_Source excerpt_.

Another interesting question we could ask of two qubits is to look at whether they are left or right, and tell us if they are the same or different. That would then just be the same as the above, but with left and right. We'll call this an XX measurement.

Complementary and commuting measurements

If we have a single qubit, the measurement of whether it is up or down, and the measurement of whether it is left or right, do not play well with each other.

The only way to have a state that we are sure is going to have the result up for an up/down measurement is one with upness2 = 1. The ony way to always get right for a right/left measurement is to have a state with a rightness2 = 1. There is no superposition we can write down for which both is true, so no state can be certain to be both up and right.

Also, suppose we have a qubit in state up. If we do an up/down measurement, we will always get the result up. If we then do a right/left measurement, we will randomly get the result right or left.

But suppose we did the right/left measurement first. We would again get a random result, and the state afterwards would be either left or right. Since both are a superposition of up and down, the following up/down measurement would also give a random result. So the results we get depend on the order in which we do the measurements.

_Provided material_.
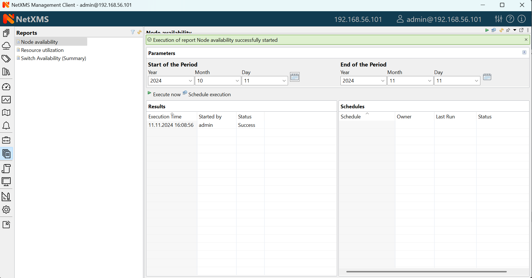The image size is (532, 278).
Task: Click the pin view icon in toolbar
Action: tap(508, 30)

_What you need to do_.
1. In the excerpt on qubit measurements, what name is given to checking whether two qubits are left or right and reporting if they are the same or different?
2. Decide whether each statement agrees with the excerpt on qubit measurements, answering yes or no and quoting the deciding words: (a) Some state can be certain to give both up and right. (b) An up/down measurement on a qubit in state up always gives the result up. (c) The results are the same whichever order the measurements are done in.

_Solutions to the exercise_.
1. An XX measurement.

2.
(a) No: "so no state can be certain to be both up and right."
(b) Yes: "If we do an up/down measurement, we will always get the result up."
(c) No: "So the results we get depend on the order in which we do the measurements."